> _Your goal_: Scan the data and please report how many lines include the word "Shipping". Leave out everything but the number.

> _Task inputs_:
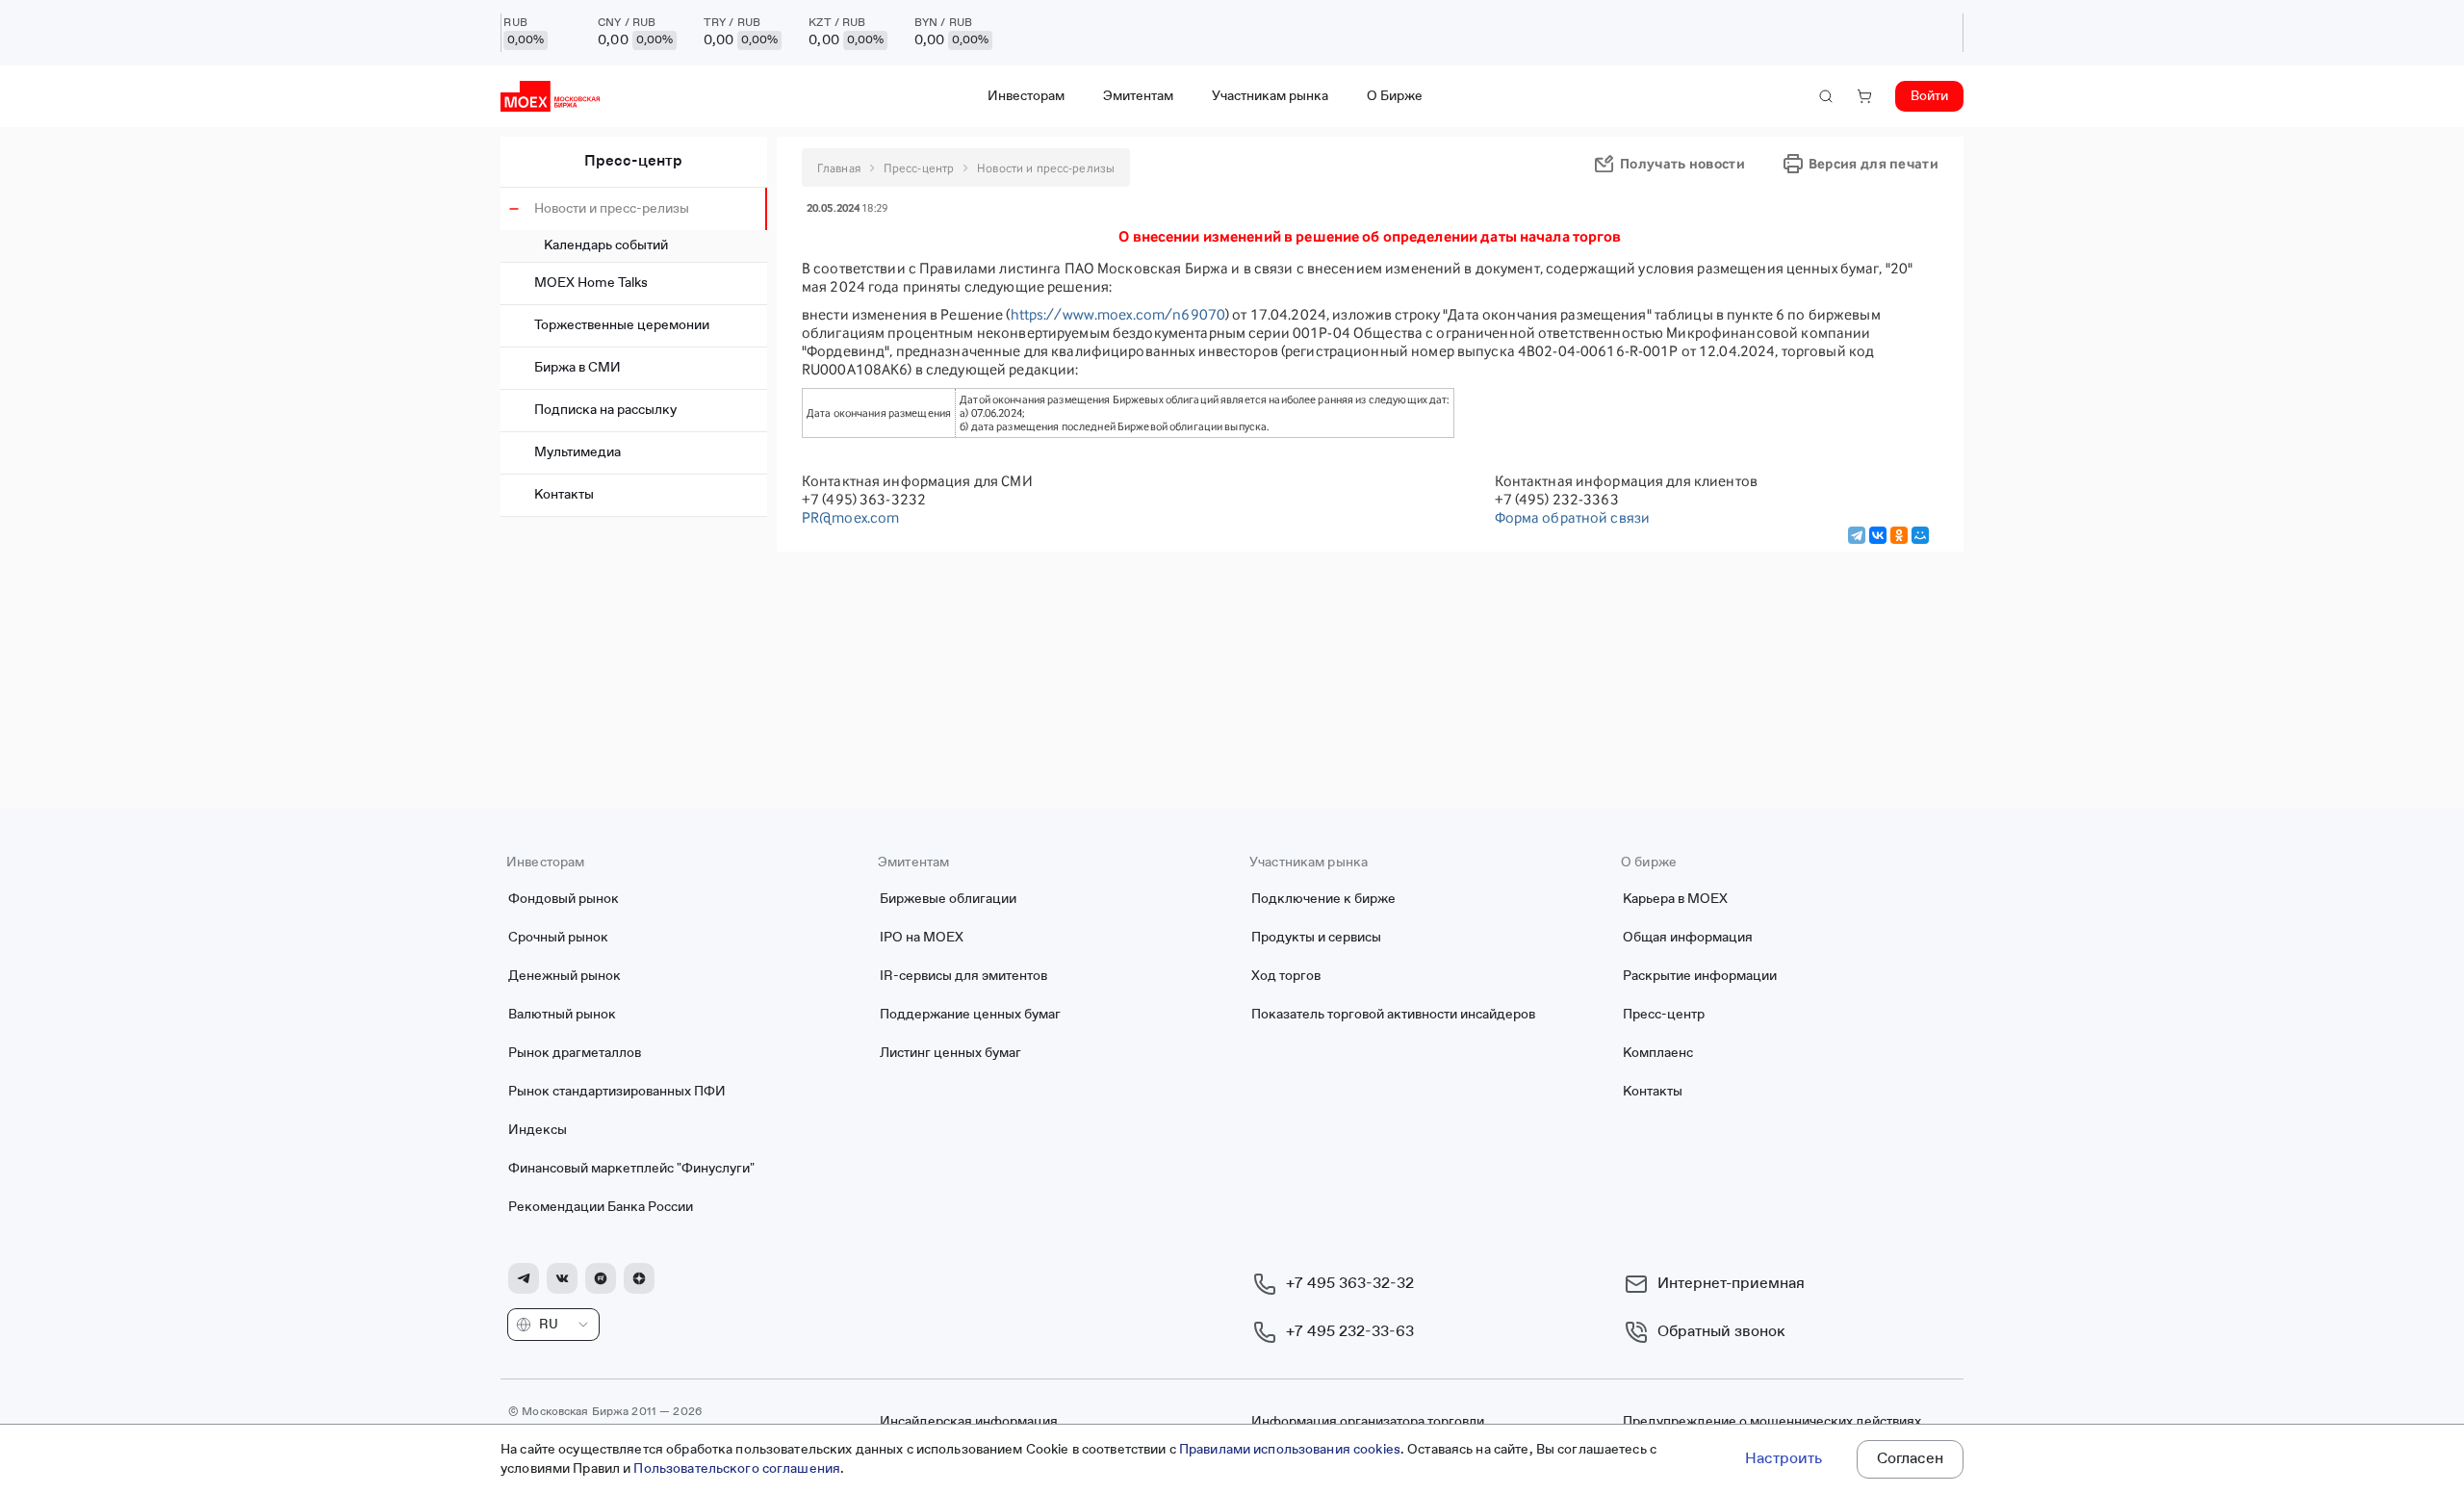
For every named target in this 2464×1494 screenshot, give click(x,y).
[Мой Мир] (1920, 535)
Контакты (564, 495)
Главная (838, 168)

---

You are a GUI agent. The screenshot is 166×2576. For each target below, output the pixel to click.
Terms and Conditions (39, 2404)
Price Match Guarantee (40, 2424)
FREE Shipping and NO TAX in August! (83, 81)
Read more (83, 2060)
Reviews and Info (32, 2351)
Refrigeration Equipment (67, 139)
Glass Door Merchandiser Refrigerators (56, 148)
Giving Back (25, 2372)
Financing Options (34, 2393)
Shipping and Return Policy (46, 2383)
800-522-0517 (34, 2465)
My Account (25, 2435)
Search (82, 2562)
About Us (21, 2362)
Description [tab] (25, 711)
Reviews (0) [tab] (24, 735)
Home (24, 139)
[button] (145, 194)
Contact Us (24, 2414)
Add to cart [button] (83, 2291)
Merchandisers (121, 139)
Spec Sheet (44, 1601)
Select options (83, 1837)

> _Solution below_: 2